**Given request:**
Can you format the lines from the very first one through the line containing "point(189,352)", inclusive, as a JSON list of strings with one string per line and blank lines omitted?
• • • •
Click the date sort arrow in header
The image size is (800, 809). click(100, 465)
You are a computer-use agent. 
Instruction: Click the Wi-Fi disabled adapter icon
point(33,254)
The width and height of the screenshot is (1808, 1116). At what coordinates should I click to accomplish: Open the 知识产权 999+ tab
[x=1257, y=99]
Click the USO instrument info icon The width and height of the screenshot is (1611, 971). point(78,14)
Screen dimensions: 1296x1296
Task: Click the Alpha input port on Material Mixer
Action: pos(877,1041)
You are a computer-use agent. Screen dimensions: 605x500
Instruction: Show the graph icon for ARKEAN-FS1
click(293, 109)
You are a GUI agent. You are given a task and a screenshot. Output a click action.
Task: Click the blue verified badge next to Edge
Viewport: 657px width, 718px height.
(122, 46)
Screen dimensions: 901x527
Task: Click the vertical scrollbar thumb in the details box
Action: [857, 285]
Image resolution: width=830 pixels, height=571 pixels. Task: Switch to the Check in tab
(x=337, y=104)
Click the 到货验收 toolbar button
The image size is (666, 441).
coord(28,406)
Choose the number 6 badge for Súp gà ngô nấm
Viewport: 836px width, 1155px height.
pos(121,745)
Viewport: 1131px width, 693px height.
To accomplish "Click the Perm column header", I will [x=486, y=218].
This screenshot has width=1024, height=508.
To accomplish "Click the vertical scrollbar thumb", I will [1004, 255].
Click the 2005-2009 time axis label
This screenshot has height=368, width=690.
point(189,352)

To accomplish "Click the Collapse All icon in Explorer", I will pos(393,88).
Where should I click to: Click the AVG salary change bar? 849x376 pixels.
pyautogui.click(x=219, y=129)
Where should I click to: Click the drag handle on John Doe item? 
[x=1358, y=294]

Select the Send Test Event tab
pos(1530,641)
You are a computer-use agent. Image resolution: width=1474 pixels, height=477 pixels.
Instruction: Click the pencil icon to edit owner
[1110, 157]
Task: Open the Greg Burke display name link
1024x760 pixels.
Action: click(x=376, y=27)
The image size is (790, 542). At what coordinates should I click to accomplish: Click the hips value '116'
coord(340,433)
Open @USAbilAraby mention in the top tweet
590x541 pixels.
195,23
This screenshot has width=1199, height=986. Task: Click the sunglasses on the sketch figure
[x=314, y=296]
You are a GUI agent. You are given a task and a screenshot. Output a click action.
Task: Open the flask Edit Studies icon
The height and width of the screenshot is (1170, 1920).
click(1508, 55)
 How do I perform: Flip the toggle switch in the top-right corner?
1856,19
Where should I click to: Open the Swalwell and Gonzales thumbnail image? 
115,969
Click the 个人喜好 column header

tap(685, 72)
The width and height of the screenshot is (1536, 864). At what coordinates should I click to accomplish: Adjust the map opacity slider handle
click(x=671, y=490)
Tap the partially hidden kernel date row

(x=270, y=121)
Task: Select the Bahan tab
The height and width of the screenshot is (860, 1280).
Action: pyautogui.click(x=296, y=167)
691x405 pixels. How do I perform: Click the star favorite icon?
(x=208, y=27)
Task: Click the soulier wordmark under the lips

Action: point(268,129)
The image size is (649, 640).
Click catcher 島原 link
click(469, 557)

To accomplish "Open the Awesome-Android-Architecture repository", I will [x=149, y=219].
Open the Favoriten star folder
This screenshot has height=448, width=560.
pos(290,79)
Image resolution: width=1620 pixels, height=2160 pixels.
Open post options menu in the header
• • • •
**Output for this task:**
[
  "Click the date sort arrow in header",
  "The image size is (800, 809). click(100, 465)",
  "You are a computer-use agent. ",
  "Instruction: Click the Wi-Fi disabled adapter icon",
  "point(33,254)",
  "The width and height of the screenshot is (1808, 1116). At what coordinates should I click to accomplish: Open the 知识产权 999+ tab",
  "[x=1257, y=99]",
  "Click the USO instrument info icon The width and height of the screenshot is (1611, 971). point(78,14)",
  "Screen dimensions: 1296x1296",
  "Task: Click the Alpha input port on Material Mixer",
  "Action: pos(877,1041)",
  "You are a computer-use agent. Screen dimensions: 605x500",
  "Instruction: Show the graph icon for ARKEAN-FS1",
  "click(293, 109)",
  "You are a GUI agent. You are given a task and a screenshot. Output a click action.",
  "Task: Click the blue verified badge next to Edge",
  "Viewport: 657px width, 718px height.",
  "(122, 46)",
  "Screen dimensions: 901x527",
  "Task: Click the vertical scrollbar thumb in the details box",
  "Action: [857, 285]",
  "Image resolution: width=830 pixels, height=571 pixels. Task: Switch to the Check in tab",
  "(x=337, y=104)",
  "Click the 到货验收 toolbar button",
  "The image size is (666, 441).",
  "coord(28,406)",
  "Choose the number 6 badge for Súp gà ngô nấm",
  "Viewport: 836px width, 1155px height.",
  "pos(121,745)",
  "Viewport: 1131px width, 693px height.",
  "To accomplish \"Click the Perm column header\", I will [x=486, y=218].",
  "This screenshot has width=1024, height=508.",
  "To accomplish \"Click the vertical scrollbar thumb\", I will [1004, 255].",
  "Click the 2005-2009 time axis label",
  "This screenshot has height=368, width=690.",
  "point(189,352)"
]